* [Requirements]:
Pick out each line in the items that contains the word "dropdown", and copy those lines.

* [Extracted material]:
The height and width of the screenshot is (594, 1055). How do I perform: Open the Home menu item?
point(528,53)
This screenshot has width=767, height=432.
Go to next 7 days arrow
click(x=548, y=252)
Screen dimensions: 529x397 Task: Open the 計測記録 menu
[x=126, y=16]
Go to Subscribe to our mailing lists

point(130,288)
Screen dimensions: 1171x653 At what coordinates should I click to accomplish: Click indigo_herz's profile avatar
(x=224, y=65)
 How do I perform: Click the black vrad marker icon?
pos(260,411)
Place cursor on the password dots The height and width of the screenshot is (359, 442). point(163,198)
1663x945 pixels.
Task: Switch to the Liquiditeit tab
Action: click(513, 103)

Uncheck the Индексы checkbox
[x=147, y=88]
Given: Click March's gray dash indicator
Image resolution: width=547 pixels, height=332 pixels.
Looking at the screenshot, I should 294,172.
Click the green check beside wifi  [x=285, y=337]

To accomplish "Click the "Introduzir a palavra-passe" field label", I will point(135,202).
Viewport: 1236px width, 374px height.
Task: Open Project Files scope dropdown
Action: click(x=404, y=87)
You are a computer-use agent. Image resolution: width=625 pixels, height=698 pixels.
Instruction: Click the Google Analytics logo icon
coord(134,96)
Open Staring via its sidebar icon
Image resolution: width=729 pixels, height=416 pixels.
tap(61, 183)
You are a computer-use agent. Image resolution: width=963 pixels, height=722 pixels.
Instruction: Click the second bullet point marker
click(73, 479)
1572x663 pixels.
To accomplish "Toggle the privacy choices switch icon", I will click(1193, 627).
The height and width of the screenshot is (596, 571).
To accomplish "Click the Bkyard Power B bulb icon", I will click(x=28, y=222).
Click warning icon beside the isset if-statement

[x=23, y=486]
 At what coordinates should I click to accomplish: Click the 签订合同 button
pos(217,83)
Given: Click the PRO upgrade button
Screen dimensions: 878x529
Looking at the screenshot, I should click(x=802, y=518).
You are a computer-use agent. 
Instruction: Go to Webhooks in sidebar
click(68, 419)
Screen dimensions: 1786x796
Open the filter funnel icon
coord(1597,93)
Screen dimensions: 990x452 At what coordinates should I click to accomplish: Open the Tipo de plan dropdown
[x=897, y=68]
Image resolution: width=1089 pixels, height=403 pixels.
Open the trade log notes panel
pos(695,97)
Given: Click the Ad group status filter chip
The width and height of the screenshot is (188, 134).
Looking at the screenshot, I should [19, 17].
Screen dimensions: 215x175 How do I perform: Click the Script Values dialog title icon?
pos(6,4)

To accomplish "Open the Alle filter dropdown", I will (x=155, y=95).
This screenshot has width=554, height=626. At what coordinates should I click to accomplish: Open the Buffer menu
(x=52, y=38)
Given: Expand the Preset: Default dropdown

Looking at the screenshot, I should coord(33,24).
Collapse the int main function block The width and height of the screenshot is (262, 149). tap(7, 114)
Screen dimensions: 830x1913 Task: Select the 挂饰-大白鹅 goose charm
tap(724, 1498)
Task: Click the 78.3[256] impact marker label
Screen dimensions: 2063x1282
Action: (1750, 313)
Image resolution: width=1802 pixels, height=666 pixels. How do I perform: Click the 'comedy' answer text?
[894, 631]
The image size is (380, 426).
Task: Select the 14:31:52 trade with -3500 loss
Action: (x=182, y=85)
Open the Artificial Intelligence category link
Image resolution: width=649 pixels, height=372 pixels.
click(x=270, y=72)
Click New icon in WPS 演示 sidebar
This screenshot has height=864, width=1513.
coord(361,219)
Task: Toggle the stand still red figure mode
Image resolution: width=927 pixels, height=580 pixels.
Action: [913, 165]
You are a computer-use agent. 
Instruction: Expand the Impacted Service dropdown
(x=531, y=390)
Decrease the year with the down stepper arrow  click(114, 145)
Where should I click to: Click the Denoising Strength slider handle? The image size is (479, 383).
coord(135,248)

* [Full response]:
Task: Open Project Files scope dropdown
Screen dimensions: 990x452 At what coordinates should I click to accomplish: Open the Tipo de plan dropdown
To accomplish "Open the Alle filter dropdown", I will (x=155, y=95).
Given: Expand the Preset: Default dropdown
Instruction: Expand the Impacted Service dropdown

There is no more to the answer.